プレスリリース

このプレスリリースは宇宙開発事業団(NASDA)が発行しました

プリント

冬の天候から夏の天候をつなぐ北極域雪氷圏
-北極の冬の気候と日本の夏の気候の関係を解明-

平成15年8月6日

海洋科学技術センター
宇宙開発事業団

概要

 海洋科学技術センター(理事長 平野拓也)と宇宙開発事業団(理事長 山之内秀一郎)の共同プロジェクトである地球フロンティア研究システム(システム長 松野太郎)の国際北極圏研究センター(プログラムディレクター代理 田中教幸)の立花義裕研究員と山崎孝治研究員らのグループは、冬の北大西洋と北極域の気圧配置の関係から夏の大気の循環を予測する可能性を明らかにした。
 今まで、日本の夏の気候の傾向は、エルニーニョ現象など、南からの影響がよく知られているが、今回の研究で、北極および高緯度の冬の気候も日本の夏の気候に影響を与える大きな要素の一つであることがわかった。
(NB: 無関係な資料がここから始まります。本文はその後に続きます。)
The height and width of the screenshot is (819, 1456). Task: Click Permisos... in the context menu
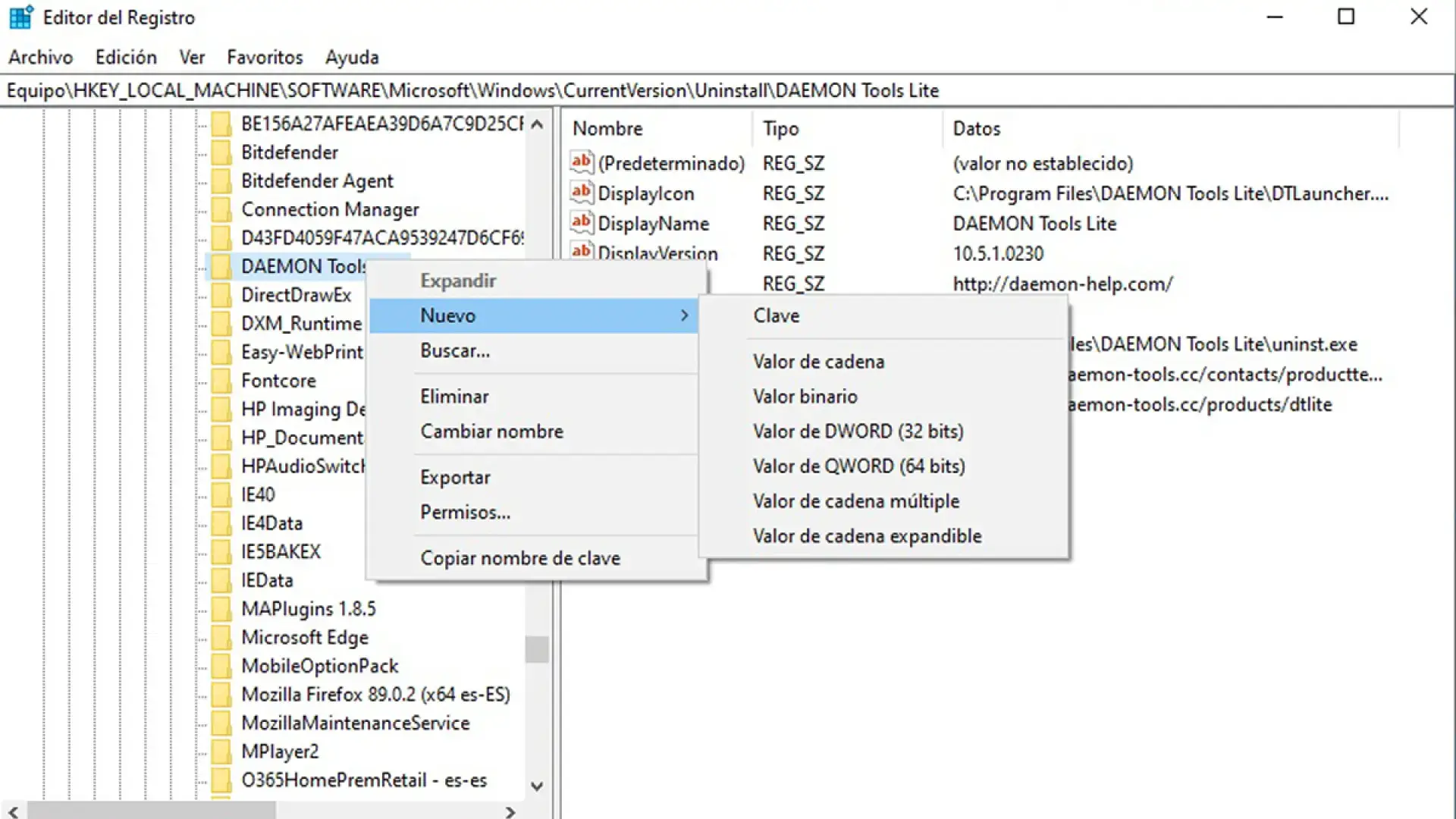pos(465,512)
また、夏の気候から冬の気候を予測する研究は知られているが、今回の研究で、冬の高緯度の気候も、夏の気候に影響を与えることが証明された。


図1

今年の冬のパターンに相当。「負」のパターンの冬は、ユーラシア大陸の温度は低温になる。 今年の春のパターンに相当。春には、ユーラシア大陸の積雪や、北極(バレンツ海)などの海氷が多くなる。
雪の量の変化は、春に雪が溶けても土壌水分量に影響を与え蒸発・降水・温度変化の熱量・輸送過程を通して大気の過熱に影響を与えると考えられる。
オホーツク海、東ヨーロッパ、イギリス、アメリカ大陸上など低気圧が強まる場所は、図1中央で示した積雪変動や海氷変動が大きな場所にほぼ一致する。オホーツク海に低気圧が見られることは、通常は高気圧が発生するオホーツク海が、低気圧になることを示す。

*冬季NAO/AO(北大西洋振動/北極振動)が「正」の場合は、上記の冬から夏への流れがすべて反転し、積雪や海氷が減少し、オホーツク海高気圧は発達する。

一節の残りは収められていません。